When it comes to understanding Brown’s contribution to the art form of hip-hop, producer/rapper Daddy-O (formerly of Stetsasonic) explains: “When DJs like Jazzy Jay used to play in the parks, he always used Brown’s beats to rile up the crowd. The musicians that played with Brown had perfect metronome timing. There was a steady aggression in each of his songs that was just addictive.”

However, when James Brown died and was laid in state at the Apollo Theater in Harlem, the same venue where he recorded his famed live album in 1963, the hip-hop community was missing in action; another ceremony in Brown’s hometown of Augusta, Georgia fared even worse.

“James Brown was like a member of our collective family,” Public Enemy MC Chuck D, who attended the Augusta services, says. “So yes, I was disappointed with the turn out of people from the rap world, since more than 50% of hip-hop’s musical psyche was James Brown.”
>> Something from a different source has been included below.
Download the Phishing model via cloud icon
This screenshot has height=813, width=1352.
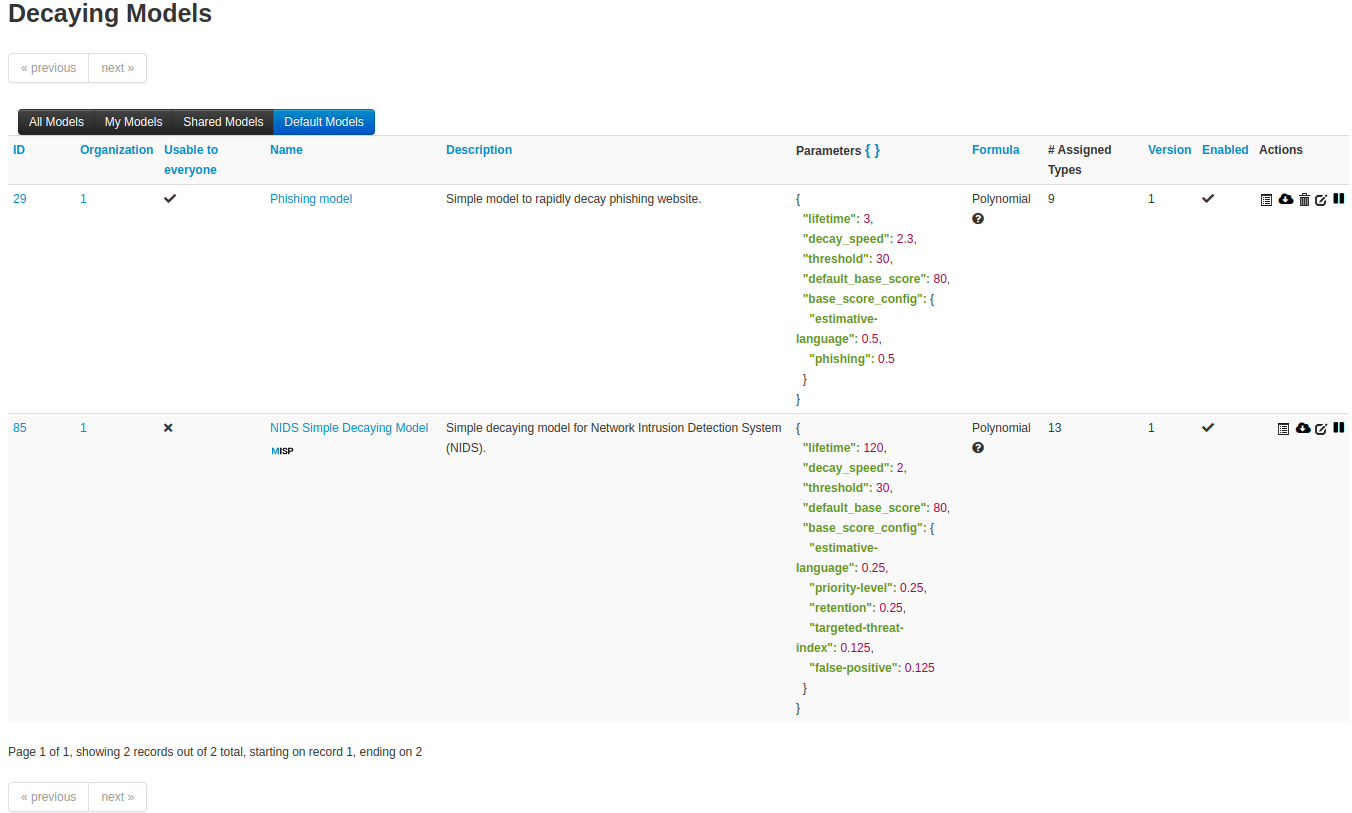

Still, according to Public Enemy producer Keith Shocklee, the legacy of JB lives in the soul of the hip-hop community whether they attended the funeral or not. “Truthfully, not many of us knew James Brown personally, but his rhythms will always be a part of us. Brown was one brother who, even as he got older, never slowed down.”

Photographer Ernie Paniccioli, who shot a picture of James Brown in 2001, first saw the legendary artist at the Brooklyn Paramount Theater in the 1960s. “Here was a man who was abandoned by his parents, was in jail when he was 15, but was still a genius. James revolutionized music; there was nothing like him.” 

In 2014, a James Brown biopic produced by Mick Jagger and co-starring Jill Scott and newcomer Chadwick Boseman (42) will bring the entertainer’s wild life and times to the screen. “Many of us achieved our own fame from James Brown’s music,” says Bronx born rapper Busy Bee, who won many old school rhyme battles utilizing the “Funky President” beat. “He was there in the beginning, and he will never be forgotten.”

Cultural critic Michael A. Gonzales has written cover stories for Vibe, Uptown, Essence, XXL, Wax Poetics and elsewhere. He’s also written for New York and The Village Voice. Read him at Blackadelic Pop and follow him on Twitter @gonzomike.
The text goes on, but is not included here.